Ironiquement, les manifestants qui occupent Wall Street depuis un mois maintenant n'ont pas accès à la rue emblématique du capitalisme mondial. Depuis des semaines, la petite rue de Manhattan est totalement barrée à la circulation et la ville de New York doit débourser tous les jours une fortune pour assurer la sécurité du périmètre entourant le New York Stock Exchange.

Jean-Philippe Décarie, envoyé spécial LA PRESSE

À partir de l'Avenue Broadway, la voie d'accès de Wall Street, la rue est tissée par un labyrinthe de barrières en métal qui empêche non seulement les automobilistes d'y circuler - Wall Street est une rue piétonnière entre Brodway et le New York Stock Exchange - mais aussi et surtout qui interdit le passage des piétons.

Entre la sortie de métro et les 500 mètres qu'il faut marcher pour accéder au NYSE, les promeneurs sont encadrés par une armée de policiers. Ils sont une dizaine à chaque intersection et c'est sans compter l'omniprésence de policiers à cheval qui patrouillent au pas.

Le climat de tension et de paranoïa que l'on ressent aujourd'hui est sensiblement le même dont on a été témoin au lendemain des attentats terroristes du 11 septembre 2001, lorsque les activités de la Bourse avaient été interrompues durant près d'une semaine en raison des pannes de toutes sortes qui avaient paralysé le système informatique du NYSE.

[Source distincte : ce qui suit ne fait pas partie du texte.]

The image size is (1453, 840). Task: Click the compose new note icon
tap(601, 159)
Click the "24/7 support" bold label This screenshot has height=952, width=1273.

Mais cet encadrement policier extrême tape visiblement sur les nerfs de ceux qui oeuvrent quotidiennement à la Bourse de New York. Hier et jeudi, lors de nos passages dans le périmètre de la Bourse, plusieurs courtiers pestaient contre la lourdeur des contrôles et la lenteur de la circulation des piétons qui doivent manoeuvrer dans les minces corridors qu'ils doivent parcourir.

Selon certains rapports de médias new-yorkais, il en coûte chaque jour 2 millions à la ville de New York pour assurer cette présence policière massive.

À la centaine de policiers qui surveillent Wall Street il y a en le double qui assurent une vigile, 24 heures sur 24, aux alentours de Zuccotti Park, le lieu où sont rassemblés les protestataires du mouvement Occupy Wall Street.

Même si les manifestants ont été jusqu'à maintenant totalement pacifistes, les entreprises et les commerces avoisinants le parc des contestataires ont dû embaucher des firmes de sécurité pour assurer la protection de leurs biens.

C'est ce qu'a fait Roger, le propriétaire du pub irlandais O'Hara's, situé tout juste au sud du parc.

«J'ai dû embaucher un gardien (un doorman) pour protéger l'entrée de mon restaurant. Les manifestants venaient ici pour se laver ou demander le téléphone cellulaire de mes clients. Il est temps que l'hiver arrive», laisse-t-il tomber.

Certains des manifestants ont par ailleurs appris à leurs dépens, hier matin, qu'il était hors de question de penser s'aventurer sur Wall Street. Une vingtaine d'activistes, trop heureux de ne pas avoir été délogés par les autorités de la ville hier matin ont été violemment arrêtés lorsqu'ils ont voulu aller manifester du côté de la Bourse de New York. Une bien mauvaise idée.